Choose the correct description of the graph of the compound inequality: ( 5 points) \( x-3<-9 \) or \( x+5 \geq 12 \) A number line with a closed circle on -6 , shading to the left, and an open circle on 7 , shading to the right A number line with an open circle on -6 , a closed circle on 7 , and shading in between A number line with an open circle on -6 , shading to the left, and a closed circle on 7 , shading to the right A number line with a closed circle on -6 , an open circle on 7 , and shading in between

To solve the compound inequality \( x-3 < -9 \) or \( x+5 \geq 12 \), we first break down each part.
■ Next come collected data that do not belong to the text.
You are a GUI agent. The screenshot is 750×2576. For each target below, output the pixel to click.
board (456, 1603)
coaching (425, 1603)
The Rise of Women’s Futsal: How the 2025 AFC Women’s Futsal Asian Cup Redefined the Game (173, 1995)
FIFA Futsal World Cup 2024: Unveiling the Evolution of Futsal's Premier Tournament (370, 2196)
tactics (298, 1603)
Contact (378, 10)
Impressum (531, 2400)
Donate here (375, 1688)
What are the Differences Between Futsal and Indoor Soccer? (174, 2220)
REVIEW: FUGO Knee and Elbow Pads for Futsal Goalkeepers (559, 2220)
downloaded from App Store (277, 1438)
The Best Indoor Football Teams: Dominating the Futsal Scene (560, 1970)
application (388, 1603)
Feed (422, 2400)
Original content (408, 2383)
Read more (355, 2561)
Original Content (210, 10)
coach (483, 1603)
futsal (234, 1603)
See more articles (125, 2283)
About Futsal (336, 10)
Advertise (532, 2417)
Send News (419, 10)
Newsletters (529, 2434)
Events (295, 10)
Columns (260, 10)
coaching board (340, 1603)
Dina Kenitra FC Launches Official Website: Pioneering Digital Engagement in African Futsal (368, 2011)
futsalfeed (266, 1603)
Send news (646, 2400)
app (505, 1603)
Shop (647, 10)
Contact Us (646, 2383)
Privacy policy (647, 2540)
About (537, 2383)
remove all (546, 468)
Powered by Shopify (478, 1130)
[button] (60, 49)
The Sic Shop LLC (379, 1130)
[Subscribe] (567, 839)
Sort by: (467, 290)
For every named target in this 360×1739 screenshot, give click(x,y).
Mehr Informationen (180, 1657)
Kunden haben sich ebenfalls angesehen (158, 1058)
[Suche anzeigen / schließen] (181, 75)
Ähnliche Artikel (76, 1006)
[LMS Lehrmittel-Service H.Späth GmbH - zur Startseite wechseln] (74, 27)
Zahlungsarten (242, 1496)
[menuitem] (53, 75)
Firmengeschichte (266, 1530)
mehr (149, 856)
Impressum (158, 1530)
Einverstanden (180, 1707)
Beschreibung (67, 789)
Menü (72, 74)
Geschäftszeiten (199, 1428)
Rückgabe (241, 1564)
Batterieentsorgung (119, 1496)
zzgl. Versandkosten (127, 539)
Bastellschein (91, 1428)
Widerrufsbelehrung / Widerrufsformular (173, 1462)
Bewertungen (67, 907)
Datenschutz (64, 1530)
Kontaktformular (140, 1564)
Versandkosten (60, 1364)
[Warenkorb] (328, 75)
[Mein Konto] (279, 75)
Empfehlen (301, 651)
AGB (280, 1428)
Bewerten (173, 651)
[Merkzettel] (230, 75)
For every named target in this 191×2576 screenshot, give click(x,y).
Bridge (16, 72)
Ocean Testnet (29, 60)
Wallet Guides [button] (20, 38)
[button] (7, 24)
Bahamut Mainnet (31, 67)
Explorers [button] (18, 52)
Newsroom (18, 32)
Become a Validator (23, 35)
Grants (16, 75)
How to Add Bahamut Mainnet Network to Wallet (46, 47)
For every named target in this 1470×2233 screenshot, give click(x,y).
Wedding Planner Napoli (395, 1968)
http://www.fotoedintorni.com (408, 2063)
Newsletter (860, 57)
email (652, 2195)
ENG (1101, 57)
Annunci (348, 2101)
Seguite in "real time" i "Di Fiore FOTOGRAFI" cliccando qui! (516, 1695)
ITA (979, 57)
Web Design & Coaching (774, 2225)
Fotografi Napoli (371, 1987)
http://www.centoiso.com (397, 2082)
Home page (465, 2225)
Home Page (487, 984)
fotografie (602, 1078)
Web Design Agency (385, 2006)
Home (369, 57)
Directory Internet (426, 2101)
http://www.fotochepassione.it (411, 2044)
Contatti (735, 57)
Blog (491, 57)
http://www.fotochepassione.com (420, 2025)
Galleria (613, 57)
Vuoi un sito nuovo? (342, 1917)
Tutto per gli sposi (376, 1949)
For \( x-3 < -9 \), adding 3 gives \( x < -6 \). So, we have an open circle on -6 with shading to the left. For \( x+5 \geq 12 \), subtracting 5 gives \( x \geq 7 \). This results in a closed circle on 7 with shading to the right. Thus, the correct description is the one with an open circle on -6, shading to the left, and a closed circle on 7, shading to the right. So, the answer is: A number line with an open circle on -6 , shading to the left, and a closed circle on 7 , shading to the right. To visualize these inequalities, think of them as two distinct groups: one of all numbers less than -6 and another beginning at 7 and extending towards infinity! It’s like having two parties, and only those with the right invitation can join!